Even older GPUs can work: SD 1.5 fonctionne on 6GB VRAM cards. If you lack a capable GPU, use cloud GPU services (RunPod, Vast.ai, Google Colab offre gratuite), try Forge UI for better memory efficiency, or explore CPU-only génération (very slow but functional). LCM/Turbo variants generate faster on limited hardware.
Negative prompts tell the model what to avoid generating. Common negatives: "blurry, low qualité, deformed hands, extra fingers, bad anatomy, filigrane." Negative embeddings like "EasyNegative" bundle many qualité améliorations into a single token. Almost every génération benefits from a basic negative prompt.

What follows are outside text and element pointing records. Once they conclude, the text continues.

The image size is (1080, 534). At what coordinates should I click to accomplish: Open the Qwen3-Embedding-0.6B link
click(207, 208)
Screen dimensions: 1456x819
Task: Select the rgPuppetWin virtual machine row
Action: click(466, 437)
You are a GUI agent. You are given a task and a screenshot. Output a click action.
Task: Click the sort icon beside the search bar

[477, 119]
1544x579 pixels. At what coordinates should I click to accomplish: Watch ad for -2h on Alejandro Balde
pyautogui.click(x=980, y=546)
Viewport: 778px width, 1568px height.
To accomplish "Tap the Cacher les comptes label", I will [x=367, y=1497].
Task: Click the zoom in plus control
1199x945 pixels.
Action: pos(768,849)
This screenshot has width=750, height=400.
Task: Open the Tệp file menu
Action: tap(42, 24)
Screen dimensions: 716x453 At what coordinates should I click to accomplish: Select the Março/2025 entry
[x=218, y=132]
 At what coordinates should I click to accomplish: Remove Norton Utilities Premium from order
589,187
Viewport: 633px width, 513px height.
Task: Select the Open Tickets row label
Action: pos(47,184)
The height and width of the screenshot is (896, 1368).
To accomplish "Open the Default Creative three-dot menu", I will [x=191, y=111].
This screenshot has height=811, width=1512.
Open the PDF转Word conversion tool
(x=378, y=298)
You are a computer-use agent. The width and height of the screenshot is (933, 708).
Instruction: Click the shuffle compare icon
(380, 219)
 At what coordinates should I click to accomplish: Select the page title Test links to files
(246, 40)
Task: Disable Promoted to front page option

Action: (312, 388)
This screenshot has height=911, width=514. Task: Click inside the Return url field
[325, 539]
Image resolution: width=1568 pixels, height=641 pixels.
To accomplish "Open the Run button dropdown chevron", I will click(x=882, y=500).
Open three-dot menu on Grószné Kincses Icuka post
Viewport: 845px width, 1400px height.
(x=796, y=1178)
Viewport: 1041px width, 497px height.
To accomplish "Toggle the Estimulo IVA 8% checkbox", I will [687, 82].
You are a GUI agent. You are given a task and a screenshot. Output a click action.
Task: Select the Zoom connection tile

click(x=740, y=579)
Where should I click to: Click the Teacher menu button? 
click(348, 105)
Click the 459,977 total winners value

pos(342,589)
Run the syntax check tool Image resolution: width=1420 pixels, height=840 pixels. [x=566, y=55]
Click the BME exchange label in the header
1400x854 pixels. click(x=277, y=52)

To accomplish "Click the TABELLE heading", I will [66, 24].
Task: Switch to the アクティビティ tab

Midjourney is easier pour utiliser and produit more polished results with minimal effort. Stable Diffusion is free, illimité, fully personnalisable, and private. SD nécessite more technical knowledge but propose far more flexibilité through communauté models, ControlNet, and LoRAs. Many serious créateurs use both.
SD 1.5 and SDXL are very poor at rendu de texte. SD3 improved text handling but still lags behind Flux and Ideogram. For fiable text in images, consider using Flux (best rendu de texte) or Ideogram, or add text in post-traitement with design software.